§ **Esercizi**:
(a) Riporta dall'estratto il passo che comincia con le parole contenenti "Agnoli: Nel senso" e termina con "avanti o indietro.".
(b) Per ciascuna affermazione indica se è in accordo con l'estratto, rispondendo sì o no e citando le parole dell'estratto che lo decidono.
(i) Il libro di Agnoli è uscito nel 2014.
(ii) Secondo Agnoli, nelle culture pagane la parola «miracolo» aveva lo stesso significato che ha nella cultura cristiana.
(iii) Fu Sant'Agostino a dire che Dio agisce di norma secondo le sue leggi.
(c) Nell'estratto, trasforma in un elenco puntato il paragrafo che inizia con "Agnoli: Nel senso che", mantenendo i fatti principali.

§ **Estratto del documento**:
>>>

Un nuovo libro affascinante su un tema al crocevia tra scienza, filosofia e teologia

La modernità è figlia e produttrice a sua volta di divisioni. È dal secolo dei Lumi che i campi del sapere si litigano l’esclusività del vero: in particolare ciò accade alle scienze le quali, schiacciate dall’urgenza della prova e della logica, sono costrette a confinare ciò che non comprendono nel campo del “mistero” o, addirittura, del “miracolo”. Eppure, cresce il numero degli scienziati non solo affascinati, ma interessati al concetto di “miracolo” che se inquadrato correttamente – cominciano ad affermare – si armonizza perfettamente con alcuni fenomeni dimostrabili solo in parte. Questo vale, ad esempio, per tutte le esperienze di pre-morte, che in Sorella morte corporale. La scienza e l’aldilà di Francesco Agnoli (La Fontana di Siloe, 2014) non solo sono raccontate in quantità e in profondità da molti scienziati, ma che per questi sono diventate impulso, così leggiamo, ad allargare il raggio del campo di studi. “Potrà sembrare strano”, scrive Agnoli, “ma la parola «miracolo» torna, tra gli scienziati di ieri e di oggi, più frequentemente forse che tra i filosofi, e oggi, tra i teologi. Non di rado infatti si parla di «miracolo» riguardo alla creazione dell’universo: cosa è più difficile, resuscitare un morto o creare l’universo intero?”. Da questa domanda, Agnoli trae spunto per ricostruire, a mo di introduzione agli interventi degli scienziati, una storia dell’alleanza, più o meno legittima a seconda delle epoche storiche, tra i diversi campi del sapere umano. Aleteia ha incontrato l’autore, scrittore e autore del blog libertaepersona.org.

In che senso gli scienziati sono di nuovi inclini ad accettare il concetto di miracolo?

Agnoli: Nel senso che la parola «miracolo» nella cultura cristiana ha un significato molto preciso, assai diverso da quello che aveva nelle culture pagane. Per queste tutto è miracolo, ovvero un’azione delle numerose divinità che animano la natura. Invece, nella concezione cristiana questa parola ha proprio a che fare con le leggi della natura, perché identifica un Dio legislatore, che ha posto delle leggi nell’Universo. Per i cristiani, Dio agisce di norma secondo le sue leggi: questo lo disse già Sant’Agostino. Però poiché il Legislatore non è dalle sue stesse leggi limitato e forzato, evidentemente può anche sospenderle. Un po’ come il fabbricante di un orologio, il quale lavora mettendo in azione un meccanismo che tende a funzionare secondo una legge intrinseca, ma sul quale lui può intervenire, sospendendone il funzionamento e portando le lancette avanti o indietro.

<<<

§ **Dati forniti**:
>>>

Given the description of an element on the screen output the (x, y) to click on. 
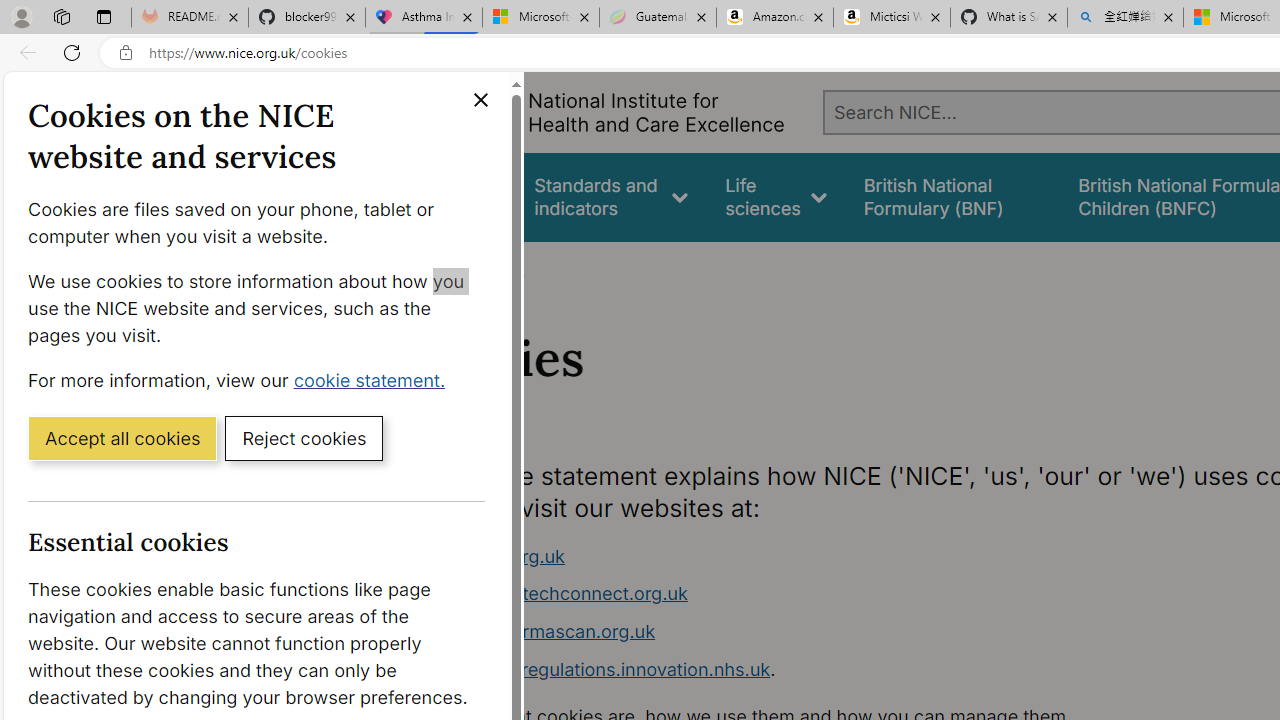
cookie statement. (Opens in a new window) (373, 379)
Accept all cookies (122, 437)
Reject cookies (304, 437)
false (952, 196)
Microsoft-Report a Concern to Bing (540, 17)
www.ukpharmascan.org.uk (538, 631)
Home> (433, 268)
www.digitalregulations.innovation.nhs.uk. (796, 669)
Close cookie banner (480, 99)
Personal Profile (21, 16)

<<<

§ **Risposte complete**:
(a)
Agnoli: Nel senso che la parola «miracolo» nella cultura cristiana ha un significato molto preciso, assai diverso da quello che aveva nelle culture pagane. Per queste tutto è miracolo, ovvero un’azione delle numerose divinità che animano la natura. Invece, nella concezione cristiana questa parola ha proprio a che fare con le leggi della natura, perché identifica un Dio legislatore, che ha posto delle leggi nell’Universo. Per i cristiani, Dio agisce di norma secondo le sue leggi: questo lo disse già Sant’Agostino. Però poiché il Legislatore non è dalle sue stesse leggi limitato e forzato, evidentemente può anche sospenderle. Un po’ come il fabbricante di un orologio, il quale lavora mettendo in azione un meccanismo che tende a funzionare secondo una legge intrinseca, ma sul quale lui può intervenire, sospendendone il funzionamento e portando le lancette avanti o indietro.

(b)
(i) Sì: "(La Fontana di Siloe, 2014)".
(ii) No: "ha un significato molto preciso, assai diverso da quello che aveva nelle culture pagane".
(iii) Sì: "Per i cristiani, Dio agisce di norma secondo le sue leggi: questo lo disse già Sant’Agostino."

(c)
- Nella cultura cristiana la parola «miracolo» ha un significato preciso, molto diverso da quello delle culture pagane.
- Per le culture pagane tutto è miracolo, cioè un'azione delle tante divinità che animano la natura.
- Nella concezione cristiana la parola riguarda le leggi della natura, poste nell'Universo da un Dio legislatore.
- Di norma Dio agisce secondo le sue leggi, come disse già Sant’Agostino.
- Il Legislatore non è limitato dalle sue leggi, quindi può anche sospenderle.
- È come chi fabbrica un orologio: il meccanismo segue una legge propria, ma lui può fermarlo e spostare le lancette avanti o indietro.